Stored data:
**********

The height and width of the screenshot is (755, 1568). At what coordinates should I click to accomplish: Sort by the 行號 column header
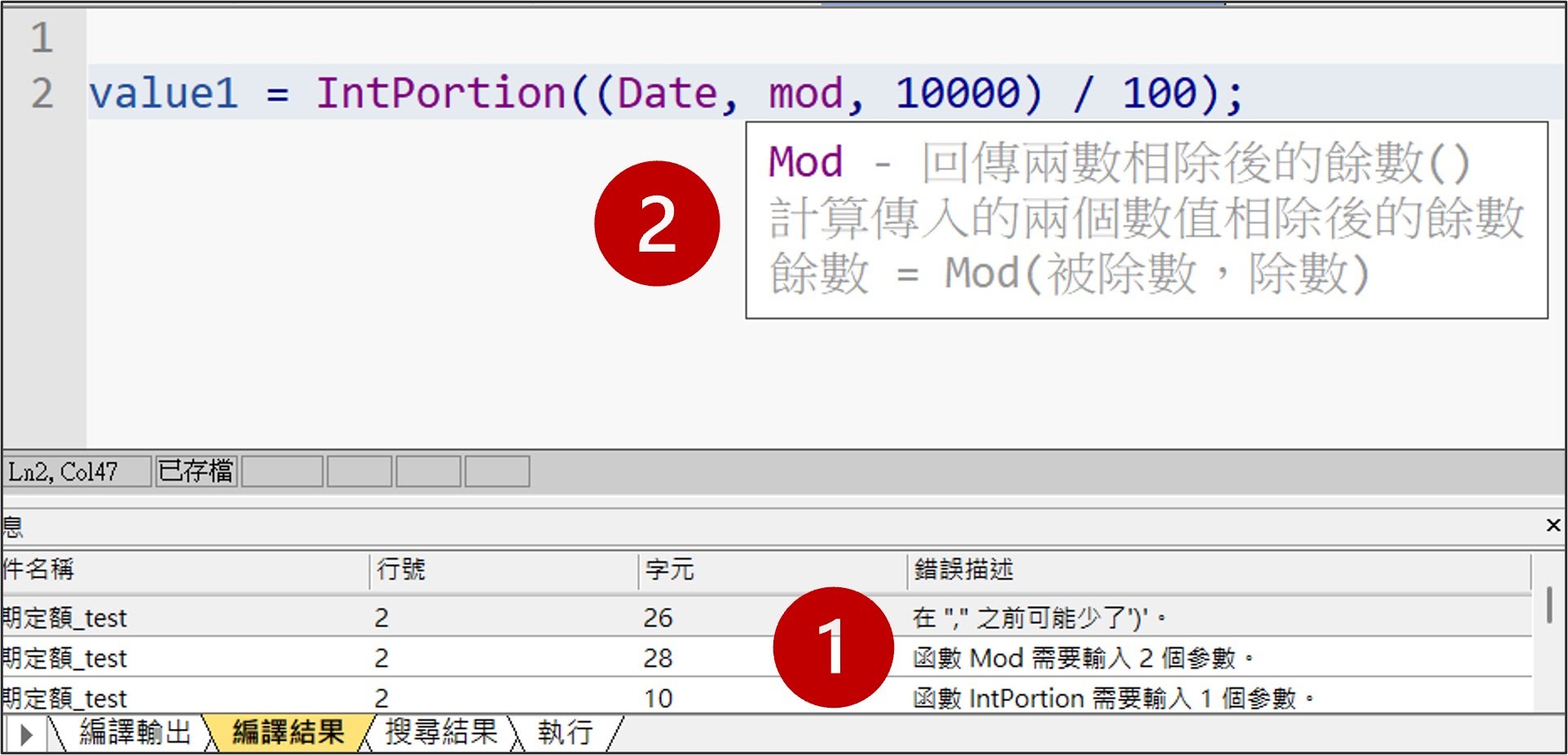(401, 569)
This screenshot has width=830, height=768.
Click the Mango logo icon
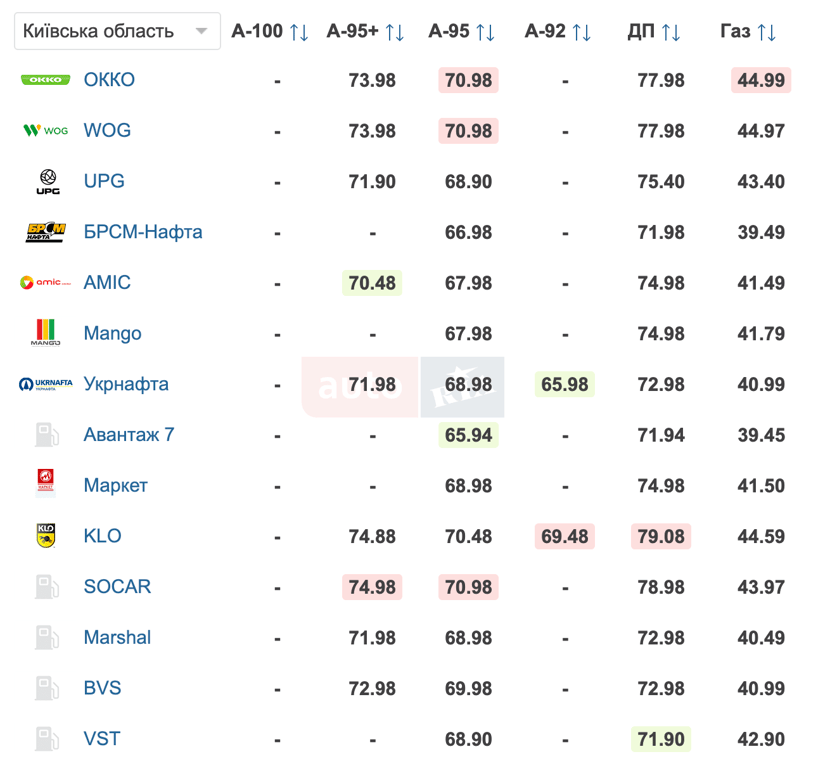coord(47,333)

**********

EXERCISE:
Without the pictures, copy all of the entries exactly as they appear.

ANSWER:
The height and width of the screenshot is (755, 1568). At what coordinates should I click to accomplish: Sort by the 行號 column header
(401, 569)
This screenshot has width=830, height=768.
Click the Mango logo icon
coord(47,333)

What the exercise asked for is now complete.